Question 8.T.14: (Second Substitution Rule) Let the function φ: [a, b] → R ha...
(Second Substitution Rule)
Let the function φ : [a, b] → \mathbb{R} have a continuous derivative that does not vanish anywhere in (a, b) . If f is continuous on the range of φ, and ψ is the inverse of φ, then
\int_{a}^{b}{f (φ (t)) dt} = \int_{φ(a)}^{φ(b)}{f(x) ψ^{\prime} (x) dx}. (8.19)
Once again, we note that the range of φ is an interval I that contains the interval J with end points φ (a) and φ (b) . Since φ^{\prime} (t) ≠ 0 for all t ∈ (a, b), the inverse function theorem (Theorem 7.11) ensures the existence of ψ = φ^{−1} and the continuity of ψ^{\prime} on I. To prove the equality (8.19), we use (8.18) with f \circ φ in place of f, ψ in place of φ, φ (a) in place of a and φ (b) in place of b. We then obtain
\int_{a}^{b}{f (\varphi (t)) \varphi^{\prime}(t) dt} = \int_{\varphi(a)}^{\varphi(b)} {f (x) dx} (8.18)

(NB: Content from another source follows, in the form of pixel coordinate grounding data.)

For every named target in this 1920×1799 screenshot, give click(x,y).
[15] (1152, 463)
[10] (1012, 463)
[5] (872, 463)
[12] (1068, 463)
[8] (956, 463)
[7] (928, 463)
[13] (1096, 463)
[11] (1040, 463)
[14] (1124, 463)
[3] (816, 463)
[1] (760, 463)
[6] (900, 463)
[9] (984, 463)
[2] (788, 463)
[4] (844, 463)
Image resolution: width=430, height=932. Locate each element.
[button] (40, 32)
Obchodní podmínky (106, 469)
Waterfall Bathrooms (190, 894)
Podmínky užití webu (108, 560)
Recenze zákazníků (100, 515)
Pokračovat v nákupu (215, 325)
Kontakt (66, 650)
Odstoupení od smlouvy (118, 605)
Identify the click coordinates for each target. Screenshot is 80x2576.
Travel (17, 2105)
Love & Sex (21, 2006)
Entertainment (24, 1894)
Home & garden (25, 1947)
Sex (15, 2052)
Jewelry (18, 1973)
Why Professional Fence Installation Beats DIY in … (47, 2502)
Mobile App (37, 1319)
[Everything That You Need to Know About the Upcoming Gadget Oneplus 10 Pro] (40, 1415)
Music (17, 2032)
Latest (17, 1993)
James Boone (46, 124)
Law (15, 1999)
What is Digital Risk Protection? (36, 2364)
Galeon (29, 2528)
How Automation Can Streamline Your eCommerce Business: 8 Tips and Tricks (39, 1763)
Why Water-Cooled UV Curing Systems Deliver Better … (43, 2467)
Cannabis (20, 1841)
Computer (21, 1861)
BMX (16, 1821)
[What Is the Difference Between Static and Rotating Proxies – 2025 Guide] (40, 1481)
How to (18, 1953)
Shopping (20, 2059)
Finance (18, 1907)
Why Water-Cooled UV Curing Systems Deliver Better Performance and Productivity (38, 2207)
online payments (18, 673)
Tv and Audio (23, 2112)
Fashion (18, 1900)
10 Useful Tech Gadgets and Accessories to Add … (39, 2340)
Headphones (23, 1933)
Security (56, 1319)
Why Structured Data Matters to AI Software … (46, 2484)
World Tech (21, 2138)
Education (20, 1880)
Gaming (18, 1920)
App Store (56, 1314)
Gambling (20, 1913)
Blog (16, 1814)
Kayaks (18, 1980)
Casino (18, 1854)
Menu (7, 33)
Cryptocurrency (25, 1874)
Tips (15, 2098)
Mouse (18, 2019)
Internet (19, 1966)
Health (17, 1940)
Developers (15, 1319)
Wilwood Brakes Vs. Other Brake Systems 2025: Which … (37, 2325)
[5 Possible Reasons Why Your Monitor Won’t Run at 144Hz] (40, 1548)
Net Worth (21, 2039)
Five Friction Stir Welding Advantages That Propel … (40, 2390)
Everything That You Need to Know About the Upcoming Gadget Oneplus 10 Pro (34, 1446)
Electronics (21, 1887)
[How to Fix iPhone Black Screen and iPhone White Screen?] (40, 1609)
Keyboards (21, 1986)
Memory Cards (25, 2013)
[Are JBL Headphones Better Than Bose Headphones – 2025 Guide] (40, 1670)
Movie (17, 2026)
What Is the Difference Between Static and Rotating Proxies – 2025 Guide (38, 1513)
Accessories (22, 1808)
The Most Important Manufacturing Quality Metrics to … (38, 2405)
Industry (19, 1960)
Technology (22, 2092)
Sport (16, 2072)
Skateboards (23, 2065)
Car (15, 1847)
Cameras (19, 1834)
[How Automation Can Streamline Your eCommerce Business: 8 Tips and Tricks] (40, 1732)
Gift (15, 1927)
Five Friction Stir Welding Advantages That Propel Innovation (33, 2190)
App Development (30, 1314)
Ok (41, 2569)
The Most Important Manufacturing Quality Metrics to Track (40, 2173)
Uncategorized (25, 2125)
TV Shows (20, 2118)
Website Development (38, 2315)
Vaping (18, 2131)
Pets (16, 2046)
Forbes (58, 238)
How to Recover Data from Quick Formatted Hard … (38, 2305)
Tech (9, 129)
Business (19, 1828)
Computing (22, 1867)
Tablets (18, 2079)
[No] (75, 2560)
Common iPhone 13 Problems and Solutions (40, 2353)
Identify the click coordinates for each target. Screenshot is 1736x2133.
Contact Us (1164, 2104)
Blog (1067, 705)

\int_{\varphi(a)}^{\varphi(b)} {(f \circ φ) (ψ (t)) ψ^{\prime} (t) dt} = \int_{ψ(\varphi(a))}^{ψ(\varphi(b))}{(f \circ φ) (x) dx}.
This gives
\int_{\varphi(a)}^{\varphi(b)}{f (t) ψ^{\prime} (t) dt} = \int_{a}^{b}{f (φ (x)) dx},
which coincides with (8.19) after interchanging the dummy indices t and x.